Norway–NATO relations
- NATO: Norway

= Norway in NATO =

Norway joined NATO on 4 April 1949 as a founding member, along with eleven other countries. Norway committed an effort to NATO's intervention in Yugoslavia in 1999 and in Libya in 2011. It also sent troops to Afghanistan after the September 11 attacks. There are two major parties in the country that support the country's exit from NATO, the Reds and the Socialist Left.

Before joining NATO, the country had been out of any alliances since its complete independence in 1905 from Sweden. That belief changed due to the German occupation during the Second World War, as neutrality was considered to be no longer a feasible policy. After the war, Norway intensified its cooperation with the United Kingdom and secured support under the US Marshall Plan.

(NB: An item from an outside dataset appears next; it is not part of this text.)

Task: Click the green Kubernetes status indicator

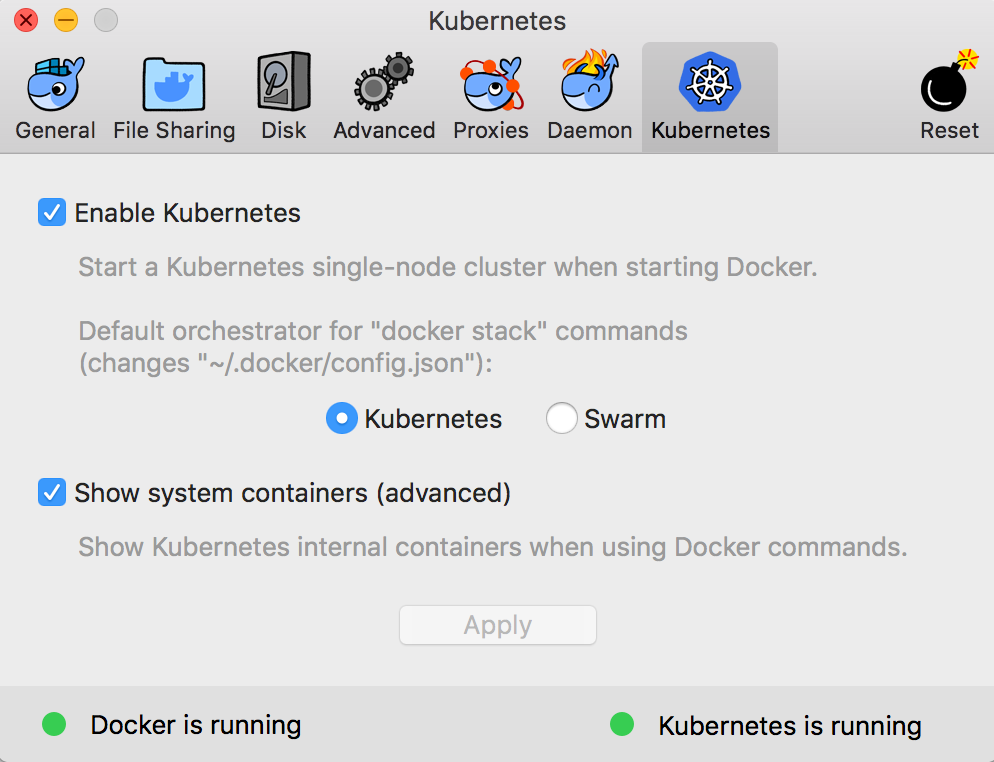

At present, Norway which is still a founding member of NATO – falls short of the NATO requirement which states that each country should allocate 2 percent of its GDP towards military expenditure. However, the government made a pledge to accomplish this by the year 2026. In a 2022 poll, 96 percent of Norwegians said they supported NATO membership. In another poll, 72 percent of the Red Party voters said they wanted to continue membership in the alliance, despite the Red Party's principled opposition to the alliance.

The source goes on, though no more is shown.